▶ Data
********

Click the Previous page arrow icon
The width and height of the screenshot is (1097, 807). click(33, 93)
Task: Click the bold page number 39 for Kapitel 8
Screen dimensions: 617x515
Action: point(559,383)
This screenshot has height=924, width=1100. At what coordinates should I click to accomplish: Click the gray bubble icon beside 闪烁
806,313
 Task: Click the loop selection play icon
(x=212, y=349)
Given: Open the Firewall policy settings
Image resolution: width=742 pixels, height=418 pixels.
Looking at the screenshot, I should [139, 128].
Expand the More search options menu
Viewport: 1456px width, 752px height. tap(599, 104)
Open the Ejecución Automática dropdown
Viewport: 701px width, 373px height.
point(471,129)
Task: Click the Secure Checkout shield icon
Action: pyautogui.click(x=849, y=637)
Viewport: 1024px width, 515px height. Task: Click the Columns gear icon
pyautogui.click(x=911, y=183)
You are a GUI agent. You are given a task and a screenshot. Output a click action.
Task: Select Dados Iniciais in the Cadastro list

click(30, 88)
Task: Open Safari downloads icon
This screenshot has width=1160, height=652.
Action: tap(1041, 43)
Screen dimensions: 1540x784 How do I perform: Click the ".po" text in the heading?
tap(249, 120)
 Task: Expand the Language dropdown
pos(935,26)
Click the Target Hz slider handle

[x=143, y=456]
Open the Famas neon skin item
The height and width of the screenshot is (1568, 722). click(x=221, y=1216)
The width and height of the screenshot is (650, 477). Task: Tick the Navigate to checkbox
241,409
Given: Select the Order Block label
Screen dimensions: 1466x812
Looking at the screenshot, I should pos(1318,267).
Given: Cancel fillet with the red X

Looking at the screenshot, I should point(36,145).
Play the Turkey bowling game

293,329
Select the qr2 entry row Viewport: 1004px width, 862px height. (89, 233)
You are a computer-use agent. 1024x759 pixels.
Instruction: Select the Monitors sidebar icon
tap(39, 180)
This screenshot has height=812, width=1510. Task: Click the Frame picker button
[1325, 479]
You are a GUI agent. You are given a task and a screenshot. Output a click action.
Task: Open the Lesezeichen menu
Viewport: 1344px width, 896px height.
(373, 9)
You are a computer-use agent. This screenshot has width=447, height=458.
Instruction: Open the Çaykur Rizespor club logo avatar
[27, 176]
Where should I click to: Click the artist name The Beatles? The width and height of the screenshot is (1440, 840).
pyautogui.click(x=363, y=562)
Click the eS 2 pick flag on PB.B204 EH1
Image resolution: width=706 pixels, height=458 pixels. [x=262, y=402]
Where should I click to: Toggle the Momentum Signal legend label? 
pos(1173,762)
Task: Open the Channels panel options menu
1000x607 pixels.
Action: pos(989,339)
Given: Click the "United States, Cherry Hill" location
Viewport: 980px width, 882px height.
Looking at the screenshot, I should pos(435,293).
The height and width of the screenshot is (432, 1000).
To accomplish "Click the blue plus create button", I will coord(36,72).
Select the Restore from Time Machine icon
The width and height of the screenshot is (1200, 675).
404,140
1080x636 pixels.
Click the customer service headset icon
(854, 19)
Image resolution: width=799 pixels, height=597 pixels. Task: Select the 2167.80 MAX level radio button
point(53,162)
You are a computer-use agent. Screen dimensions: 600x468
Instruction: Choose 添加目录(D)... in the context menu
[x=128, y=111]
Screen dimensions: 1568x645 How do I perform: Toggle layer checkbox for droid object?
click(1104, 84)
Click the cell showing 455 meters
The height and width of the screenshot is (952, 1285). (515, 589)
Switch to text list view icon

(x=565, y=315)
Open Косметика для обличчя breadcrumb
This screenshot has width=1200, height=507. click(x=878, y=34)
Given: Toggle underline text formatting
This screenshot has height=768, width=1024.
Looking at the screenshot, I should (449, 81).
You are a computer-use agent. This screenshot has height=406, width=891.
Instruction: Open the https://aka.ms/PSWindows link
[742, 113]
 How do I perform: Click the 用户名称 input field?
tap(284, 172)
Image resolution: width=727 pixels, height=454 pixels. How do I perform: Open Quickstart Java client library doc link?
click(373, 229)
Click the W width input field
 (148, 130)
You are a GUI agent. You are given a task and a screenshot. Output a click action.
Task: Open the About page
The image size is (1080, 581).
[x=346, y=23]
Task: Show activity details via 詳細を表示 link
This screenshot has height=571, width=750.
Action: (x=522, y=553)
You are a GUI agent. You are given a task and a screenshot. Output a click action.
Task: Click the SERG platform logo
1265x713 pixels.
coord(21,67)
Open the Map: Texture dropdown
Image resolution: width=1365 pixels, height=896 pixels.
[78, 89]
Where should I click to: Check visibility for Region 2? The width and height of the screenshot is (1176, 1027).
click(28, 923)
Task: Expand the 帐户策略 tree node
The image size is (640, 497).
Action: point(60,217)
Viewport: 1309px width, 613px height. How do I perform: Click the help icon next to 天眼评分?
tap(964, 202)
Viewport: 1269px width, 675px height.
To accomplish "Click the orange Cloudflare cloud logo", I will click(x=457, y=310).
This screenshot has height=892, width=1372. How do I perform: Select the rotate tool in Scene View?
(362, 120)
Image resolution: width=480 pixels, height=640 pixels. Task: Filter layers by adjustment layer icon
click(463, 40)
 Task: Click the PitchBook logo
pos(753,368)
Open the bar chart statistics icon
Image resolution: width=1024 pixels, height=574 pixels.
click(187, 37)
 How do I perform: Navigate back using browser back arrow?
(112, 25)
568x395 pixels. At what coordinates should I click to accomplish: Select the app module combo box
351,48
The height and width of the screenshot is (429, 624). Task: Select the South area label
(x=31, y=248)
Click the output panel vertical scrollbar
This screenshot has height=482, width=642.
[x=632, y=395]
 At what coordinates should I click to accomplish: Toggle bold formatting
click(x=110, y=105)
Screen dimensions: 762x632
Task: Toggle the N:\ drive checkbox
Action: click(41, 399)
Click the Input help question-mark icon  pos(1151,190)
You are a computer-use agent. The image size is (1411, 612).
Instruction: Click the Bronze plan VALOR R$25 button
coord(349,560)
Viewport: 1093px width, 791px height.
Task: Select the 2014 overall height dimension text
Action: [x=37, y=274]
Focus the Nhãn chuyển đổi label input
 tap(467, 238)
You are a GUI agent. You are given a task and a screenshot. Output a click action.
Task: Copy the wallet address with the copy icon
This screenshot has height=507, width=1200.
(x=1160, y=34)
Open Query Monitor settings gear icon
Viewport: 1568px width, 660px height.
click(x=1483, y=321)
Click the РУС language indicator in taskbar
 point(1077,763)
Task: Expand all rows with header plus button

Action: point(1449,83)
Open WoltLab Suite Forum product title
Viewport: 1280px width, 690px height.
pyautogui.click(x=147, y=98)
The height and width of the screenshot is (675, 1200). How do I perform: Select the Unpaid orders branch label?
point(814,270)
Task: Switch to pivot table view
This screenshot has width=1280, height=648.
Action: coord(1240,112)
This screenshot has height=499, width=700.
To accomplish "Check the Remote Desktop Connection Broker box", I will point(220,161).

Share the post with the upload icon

********

Reproduce only the lines running from the one with "Task: Copy the" through the final line of the listing above, both ends included.

Task: Copy the wallet address with the copy icon
This screenshot has height=507, width=1200.
(x=1160, y=34)
Open Query Monitor settings gear icon
Viewport: 1568px width, 660px height.
click(x=1483, y=321)
Click the РУС language indicator in taskbar
 point(1077,763)
Task: Expand all rows with header plus button

Action: point(1449,83)
Open WoltLab Suite Forum product title
Viewport: 1280px width, 690px height.
pyautogui.click(x=147, y=98)
The height and width of the screenshot is (675, 1200). How do I perform: Select the Unpaid orders branch label?
point(814,270)
Task: Switch to pivot table view
This screenshot has width=1280, height=648.
Action: coord(1240,112)
This screenshot has height=499, width=700.
To accomplish "Check the Remote Desktop Connection Broker box", I will point(220,161).

Share the post with the upload icon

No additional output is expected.